Required task 1
In the passage about the Inn of the Farting Bear, what is the innkeeper's name?
Required task 2
Continue the passage about the Inn of the Farting Bear, picking up after its final sentence.

Extract
====================

Welcome to the far reaches of 19th century Finland. Welcome to “a forest peopled with strange and very ugly creatures known as fredouilles.” Welcome to the Inn of the Farting Bear, where the scum of the earth and the dregs of society like to meet up for prostitution, under-the-table abortions, and widespread wickedness.

But you are not welcome. This is not a welcoming place. The impressively named innkeeper Seppo Petteri Lavanko has not rolled out the welcome mat. Beware. Be careful. Run!

For this is no place for innocent strangers. Here outsiders are attacked and clubbed over the head, reduced to fat and broken bones, hacked to pieces and frozen in magical blocks of ice. This is a fallen world, “a sordid little kingdom,” a grotesque place of outcasts, poverty, misery, suffering, and death.

====================

Data listing
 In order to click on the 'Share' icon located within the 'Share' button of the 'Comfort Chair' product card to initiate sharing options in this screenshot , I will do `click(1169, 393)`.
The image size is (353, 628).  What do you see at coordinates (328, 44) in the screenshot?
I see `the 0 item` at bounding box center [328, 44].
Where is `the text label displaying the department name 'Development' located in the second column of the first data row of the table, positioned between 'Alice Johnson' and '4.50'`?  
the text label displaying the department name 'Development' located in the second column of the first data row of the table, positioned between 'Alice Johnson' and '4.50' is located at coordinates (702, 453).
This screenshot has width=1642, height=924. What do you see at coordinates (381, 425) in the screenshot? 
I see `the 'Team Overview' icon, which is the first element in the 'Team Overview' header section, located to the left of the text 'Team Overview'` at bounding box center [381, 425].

====================

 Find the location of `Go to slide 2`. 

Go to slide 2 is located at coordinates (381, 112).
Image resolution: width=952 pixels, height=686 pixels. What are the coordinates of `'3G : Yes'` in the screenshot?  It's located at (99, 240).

====================

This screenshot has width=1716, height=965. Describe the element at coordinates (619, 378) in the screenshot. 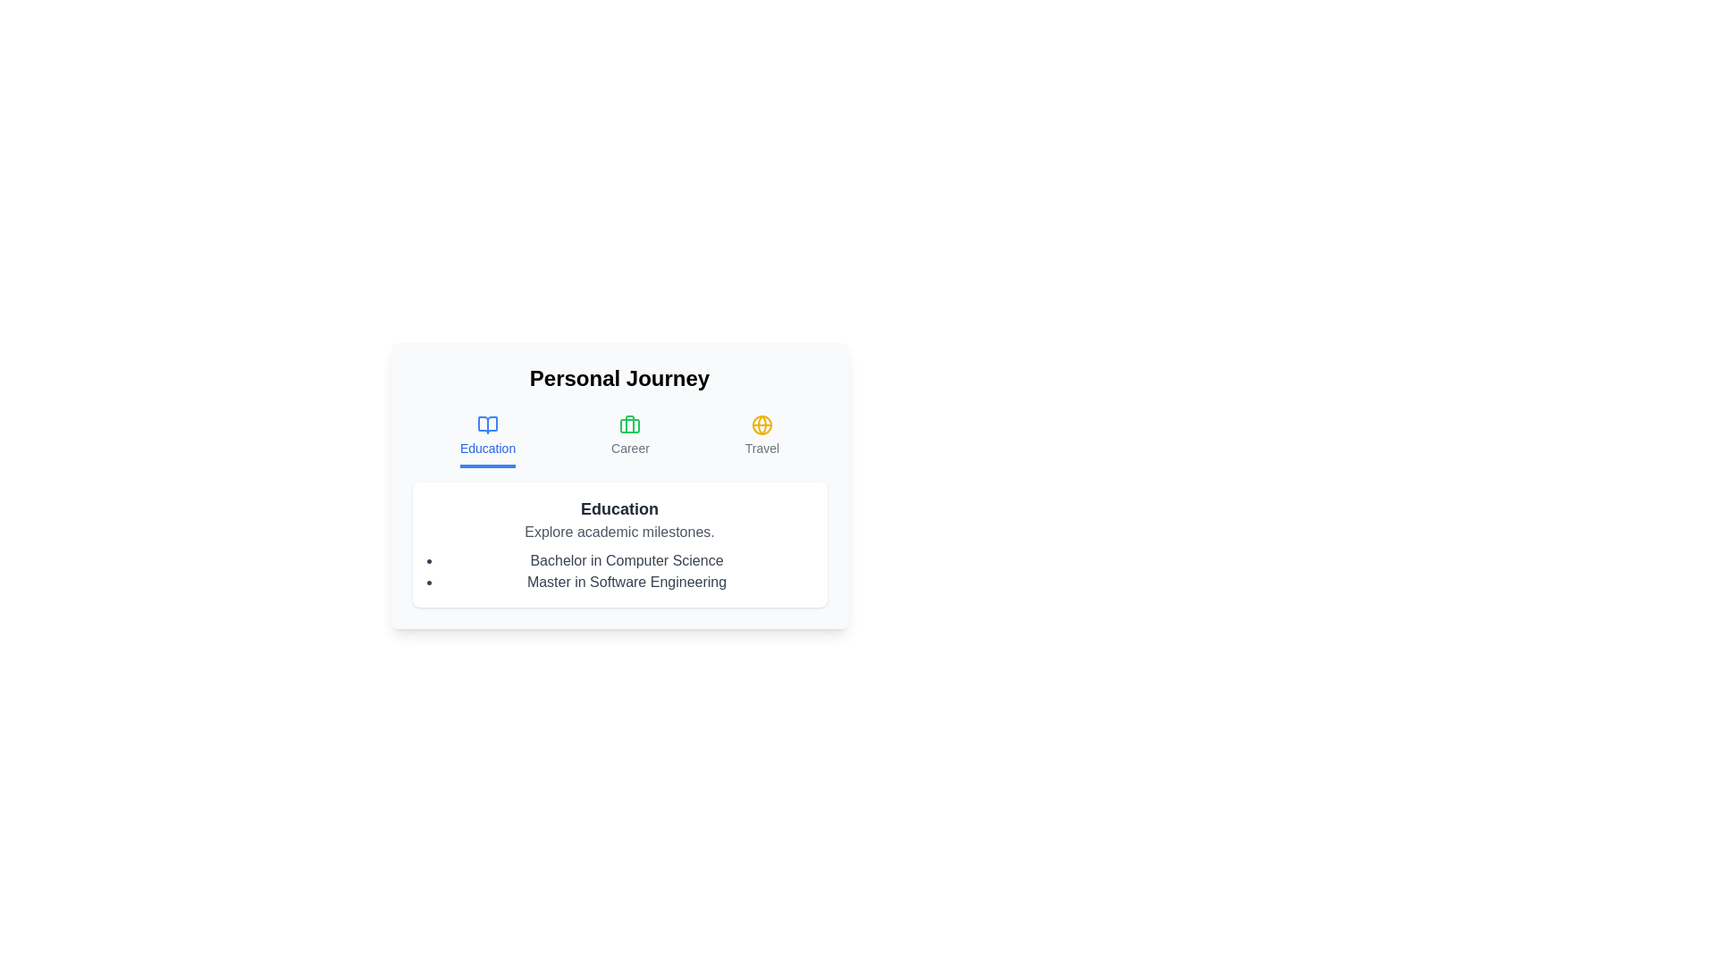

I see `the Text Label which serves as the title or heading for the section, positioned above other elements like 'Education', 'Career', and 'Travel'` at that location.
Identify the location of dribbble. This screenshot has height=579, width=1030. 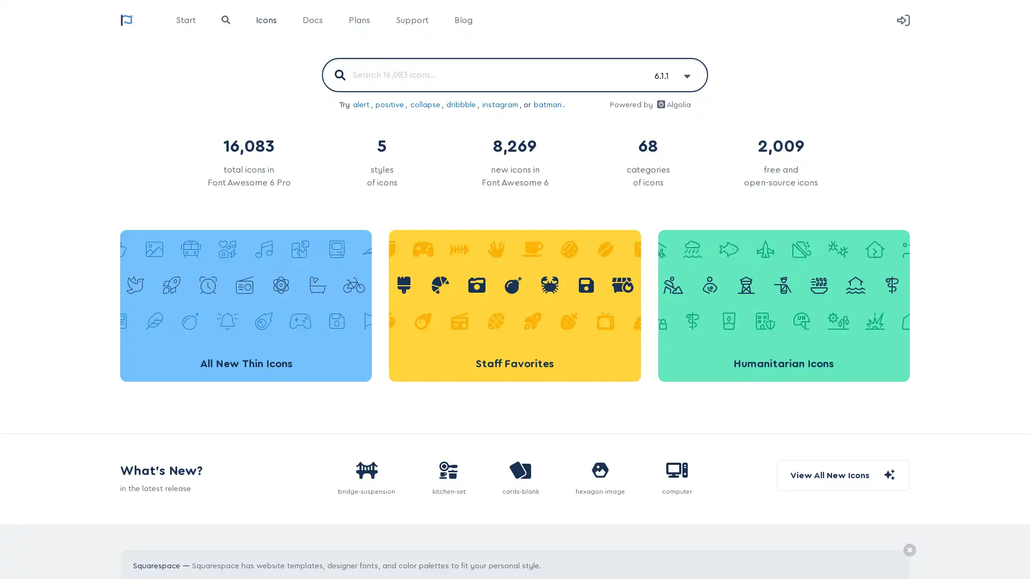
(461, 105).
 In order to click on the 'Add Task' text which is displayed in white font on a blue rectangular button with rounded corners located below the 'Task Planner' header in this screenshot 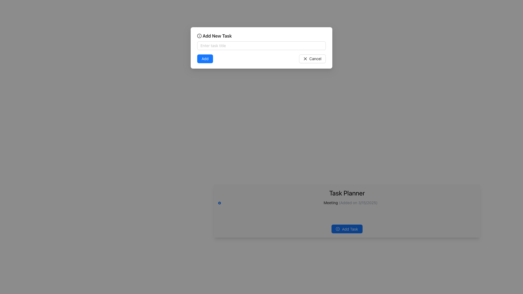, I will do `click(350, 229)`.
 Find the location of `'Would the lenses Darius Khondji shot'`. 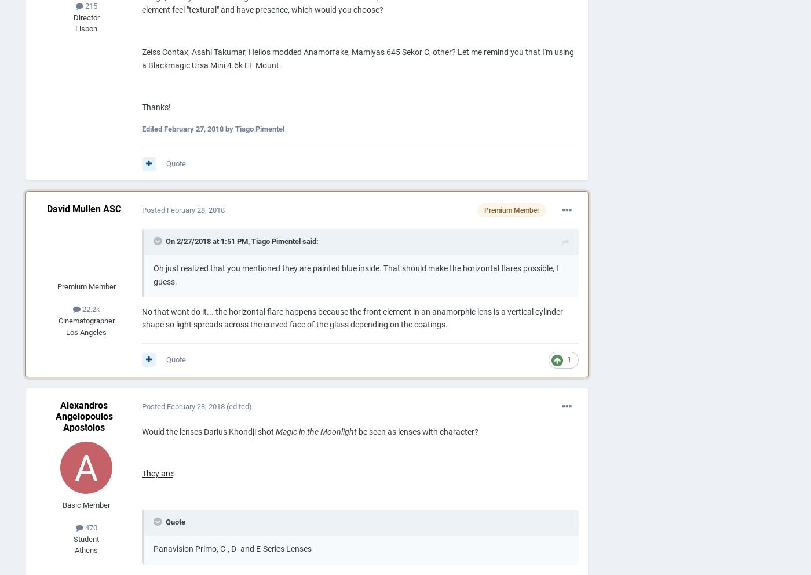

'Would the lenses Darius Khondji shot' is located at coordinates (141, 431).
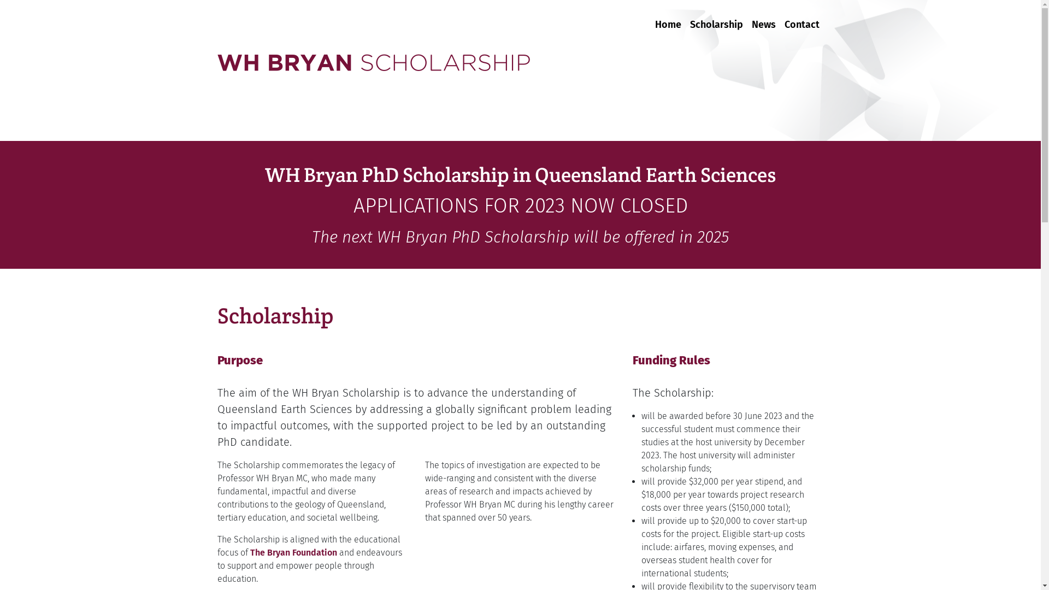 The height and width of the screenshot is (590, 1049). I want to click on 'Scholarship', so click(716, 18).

====================

Task output 1
Seppo Petteri Lavanko.

Task output 2
The action is fantastic, the characters ribald and uncouth. A man with no limbs, for example, comes to the inn, his wife carrying him in her backpack. Ella the backstreet abortionist is a regular at the bar. There’s Kalle Normio, “a rapist and sometime violinist.” Plants wilt, trees die, buildings are “decrepit and unsteady.”

There’s the tale of how three generations of Russians die within the space of five minutes, the story of how Seppo came up with a rib-breaking recipe quite by accident, the grim end that lies in store for poor Leon the apothecary. It is into this world that Zora is born to Seppo, “a man of unequalled wickedness […] quite simply too ugly to be loved.” Ignored, mistreated, and neglected, she is not baptized Zora Marjanna Lavanko (by an old hag passing through the inn) until she has seen her third winter. She is not a Disney princess. She is ugly. Filthy, too, “all bone and angles.” Sold by her father to the despicable whoremonger Captain Boyau, she is rescued by one of the few good men in the novel: Tuomas Juhani Korteniemi, treated with genuine affection everywhere he goes.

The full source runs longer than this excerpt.